AMD is currently at 2.4 GHz with their 90 nm chips, and
the two that I've had my hands on have had little room
for overclocking - even when the fan is blowing -10'C
air over the heatsink.


Yes, and this is their very first batch of 90nm chips. I remember a
lot of the same complaints about the first 130nm K8s that were shipped
being unable to exceed 2 GHz and there was a lot of worrying about
AMD's SOI process, but since they are shipping some parts at 2.6GHz in
130nm now it seems like they licked that problem pretty well.
 
D

David Kanter

Douglas Siebert said:
Why do you assume clocks can't keep going up the way they did in the
past? Just because Intel reached a limit with Prescott, which may be
due to a lot of reasons other than "scaling is dead", you can't assume
the same is true for AMD, or Intel's other designs. I'm not making
any claims one way or another, just that you are drawing conclusions
on limited data. Certainly there's no evidence AMD believes it can't
scale MHz effectively in their 90nm process, and no reason to believe
that either Intel or AMD couldn't do so in their 65nm generation as
well.

Well, their going dual core, that should be a clue.
IMHO the bigger driver for dual cores is that smaller processes
allow for more transistors, and the easiest ways now to use those extra
transistors are for bigger cache or for additional cores.

Let me give you a hint, 200mm^2 cores won't WORK in 90nm...
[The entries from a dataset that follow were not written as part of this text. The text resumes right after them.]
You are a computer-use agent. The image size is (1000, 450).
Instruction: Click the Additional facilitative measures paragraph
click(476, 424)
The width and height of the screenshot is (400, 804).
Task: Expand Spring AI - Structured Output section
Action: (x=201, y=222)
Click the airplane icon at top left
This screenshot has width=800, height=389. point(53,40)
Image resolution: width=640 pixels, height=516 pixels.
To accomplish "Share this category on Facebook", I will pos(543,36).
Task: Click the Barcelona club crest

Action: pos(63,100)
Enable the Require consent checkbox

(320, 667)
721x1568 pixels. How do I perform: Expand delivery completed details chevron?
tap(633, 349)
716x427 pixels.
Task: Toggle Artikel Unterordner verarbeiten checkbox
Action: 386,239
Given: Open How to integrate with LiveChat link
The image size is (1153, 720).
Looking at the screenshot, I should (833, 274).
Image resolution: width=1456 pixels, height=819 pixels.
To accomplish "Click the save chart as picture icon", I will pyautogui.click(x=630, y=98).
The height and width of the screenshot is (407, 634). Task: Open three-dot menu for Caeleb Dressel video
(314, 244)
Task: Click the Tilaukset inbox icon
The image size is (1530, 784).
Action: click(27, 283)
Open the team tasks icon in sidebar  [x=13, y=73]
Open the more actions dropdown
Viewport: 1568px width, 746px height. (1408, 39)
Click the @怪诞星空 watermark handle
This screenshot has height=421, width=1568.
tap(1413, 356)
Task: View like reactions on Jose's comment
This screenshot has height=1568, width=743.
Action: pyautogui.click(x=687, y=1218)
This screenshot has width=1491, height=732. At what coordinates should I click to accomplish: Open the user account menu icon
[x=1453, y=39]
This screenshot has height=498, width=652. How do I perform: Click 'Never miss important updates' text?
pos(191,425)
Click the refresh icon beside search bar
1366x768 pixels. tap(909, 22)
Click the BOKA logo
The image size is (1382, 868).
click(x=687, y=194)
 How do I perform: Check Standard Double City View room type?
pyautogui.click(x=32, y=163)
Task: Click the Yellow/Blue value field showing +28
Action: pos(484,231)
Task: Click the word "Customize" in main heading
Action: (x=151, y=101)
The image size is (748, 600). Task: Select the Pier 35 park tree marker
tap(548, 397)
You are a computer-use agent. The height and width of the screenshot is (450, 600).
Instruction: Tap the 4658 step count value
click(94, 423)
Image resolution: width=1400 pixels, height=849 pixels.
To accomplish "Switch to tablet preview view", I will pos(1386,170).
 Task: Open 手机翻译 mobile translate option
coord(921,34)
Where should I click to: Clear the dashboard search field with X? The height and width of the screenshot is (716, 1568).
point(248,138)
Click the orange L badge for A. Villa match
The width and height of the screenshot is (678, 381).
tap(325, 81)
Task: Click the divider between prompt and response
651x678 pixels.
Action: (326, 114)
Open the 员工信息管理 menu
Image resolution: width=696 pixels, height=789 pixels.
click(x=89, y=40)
You can spend transistors in many fashions:
1. Improving the core
2. Improving the cache
3. Replicating the core

1 causes problems if you use too much area. 2 is pretty inexpensive,
from the area, defect and design standpoint, and 3 is inexpensive from
the design standpoint (I suspect).

Large area cores take too long for signals to traverse and are also
problems from the yield stand point.
In the past
you'd see processors made more complex, by widing the superscalarity.
3 way x86 is at now there is a point of diminishing returns. Though I
think Intel is rumored to have a 4 way core in their next x86 design...
There are certain things that drive a "sweet spot" for die sizes. You
can only make them so small before you run into packaging issues, and
smaller dies result in more chips which if you can't sell them all
leads to unsold inventory that you have to write down -- something Intel
is currently going through.

Well, you also cannot make cores too large or it takes too long for
signals to traverse the core. Thats the major restriction to
uber-wide OoO cores IMHO.
That's probably one of the reasons why
Intel is increasing the cache size to 2MB, and moving to dual cores on
the desktop (since it is higher volume and can soak up more capacity)
before servers.

Actually, IMHO that has more to do with heat and scaling issues
driving the need for more cache and the inventory issues make larger
die sizes more palatable.

BTW, I believe that Intel will be releasing Dual core Xeons at the
same time as dual core desktops.
This is in contrast to AMD, which is doing dual cores on the server
first, where the larger profit is, since they do not have oversupply
issues, but a much larger desktop die size could potentially lead them
into an undersupply.

That's a good point, as dual core on the desktop would halve AMD's
capacity. Maybe Intel should have thought about going quadcore...that
would sure put some pressure on AMD.

Did AMD state that they would release a dual core server chip before
the desktop, or do they simply not intend to release a dual core
desktop chip?

Sorry, I stopped caring about the desktop market a while ago...
Look for dual core desktop Athlon 64s to get
pushed forward if AMD starts having a lot of spare capacity (either due
to lower sales in the overall CPU market, or AMD's market share staying
stagnant or declining) If AMD's market share starts to shoot through
the roof, look for the dual core desktop Athlon 64s to get pushed back
to the 65nm generation.

I doubt this will happen. Intel can easily push dual cores as a huge
desktop advantage (twice as good). It will show up in benchmarks,
unlike HT, which was just a blip. I would expect to hit ~30-70% gains
on certain benchmarks, and also the systems will be more responsive
since normal users have quite a few processes running at once.